◆ Work to complete:
Print the data that follows, exactly and completely.
>>
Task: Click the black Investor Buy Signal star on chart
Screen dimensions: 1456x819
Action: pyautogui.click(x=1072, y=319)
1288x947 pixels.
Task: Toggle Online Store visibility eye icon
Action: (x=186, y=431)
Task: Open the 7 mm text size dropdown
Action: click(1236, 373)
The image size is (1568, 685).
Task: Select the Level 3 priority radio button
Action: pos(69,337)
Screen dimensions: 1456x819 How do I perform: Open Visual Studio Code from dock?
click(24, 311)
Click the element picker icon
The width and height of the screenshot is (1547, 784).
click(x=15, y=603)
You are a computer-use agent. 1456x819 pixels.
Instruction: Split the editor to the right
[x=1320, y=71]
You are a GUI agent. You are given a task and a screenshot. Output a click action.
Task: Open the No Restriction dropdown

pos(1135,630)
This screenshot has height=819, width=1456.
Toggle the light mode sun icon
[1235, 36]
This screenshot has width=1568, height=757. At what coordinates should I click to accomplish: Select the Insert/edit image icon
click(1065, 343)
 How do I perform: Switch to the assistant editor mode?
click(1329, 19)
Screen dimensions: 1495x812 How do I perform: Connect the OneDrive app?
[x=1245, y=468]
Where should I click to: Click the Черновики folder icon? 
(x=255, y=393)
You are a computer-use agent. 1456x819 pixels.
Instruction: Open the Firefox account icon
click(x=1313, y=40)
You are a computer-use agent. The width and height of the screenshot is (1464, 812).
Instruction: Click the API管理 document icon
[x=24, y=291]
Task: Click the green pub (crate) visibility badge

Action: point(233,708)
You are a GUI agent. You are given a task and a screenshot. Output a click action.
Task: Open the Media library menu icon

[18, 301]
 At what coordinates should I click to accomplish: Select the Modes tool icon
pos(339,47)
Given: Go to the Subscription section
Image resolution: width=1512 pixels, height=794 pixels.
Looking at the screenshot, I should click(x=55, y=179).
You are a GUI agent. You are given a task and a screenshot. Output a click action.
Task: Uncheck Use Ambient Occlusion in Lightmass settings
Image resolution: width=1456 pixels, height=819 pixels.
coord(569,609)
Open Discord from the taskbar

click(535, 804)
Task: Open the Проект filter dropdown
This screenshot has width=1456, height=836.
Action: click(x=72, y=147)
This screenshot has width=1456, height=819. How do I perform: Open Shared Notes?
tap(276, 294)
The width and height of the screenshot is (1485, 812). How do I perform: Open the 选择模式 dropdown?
<<
◆ Result of the exercise:
Task: Click the black Investor Buy Signal star on chart
Screen dimensions: 1456x819
Action: pyautogui.click(x=1072, y=319)
1288x947 pixels.
Task: Toggle Online Store visibility eye icon
Action: (x=186, y=431)
Task: Open the 7 mm text size dropdown
Action: click(1236, 373)
The image size is (1568, 685).
Task: Select the Level 3 priority radio button
Action: pos(69,337)
Screen dimensions: 1456x819 How do I perform: Open Visual Studio Code from dock?
click(24, 311)
Click the element picker icon
The width and height of the screenshot is (1547, 784).
click(x=15, y=603)
You are a computer-use agent. 1456x819 pixels.
Instruction: Split the editor to the right
[x=1320, y=71]
You are a GUI agent. You are given a task and a screenshot. Output a click action.
Task: Open the No Restriction dropdown

pos(1135,630)
This screenshot has height=819, width=1456.
Toggle the light mode sun icon
[1235, 36]
This screenshot has width=1568, height=757. At what coordinates should I click to accomplish: Select the Insert/edit image icon
click(1065, 343)
 How do I perform: Switch to the assistant editor mode?
click(1329, 19)
Screen dimensions: 1495x812 How do I perform: Connect the OneDrive app?
[x=1245, y=468]
Where should I click to: Click the Черновики folder icon? 
(x=255, y=393)
You are a computer-use agent. 1456x819 pixels.
Instruction: Open the Firefox account icon
click(x=1313, y=40)
You are a computer-use agent. The width and height of the screenshot is (1464, 812).
Instruction: Click the API管理 document icon
[x=24, y=291]
Task: Click the green pub (crate) visibility badge

Action: point(233,708)
You are a GUI agent. You are given a task and a screenshot. Output a click action.
Task: Open the Media library menu icon

[18, 301]
 At what coordinates should I click to accomplish: Select the Modes tool icon
pos(339,47)
Given: Go to the Subscription section
Image resolution: width=1512 pixels, height=794 pixels.
Looking at the screenshot, I should click(x=55, y=179).
You are a GUI agent. You are given a task and a screenshot. Output a click action.
Task: Uncheck Use Ambient Occlusion in Lightmass settings
Image resolution: width=1456 pixels, height=819 pixels.
coord(569,609)
Open Discord from the taskbar

click(535, 804)
Task: Open the Проект filter dropdown
This screenshot has width=1456, height=836.
Action: click(x=72, y=147)
This screenshot has width=1456, height=819. How do I perform: Open Shared Notes?
tap(276, 294)
The width and height of the screenshot is (1485, 812). How do I perform: Open the 选择模式 dropdown?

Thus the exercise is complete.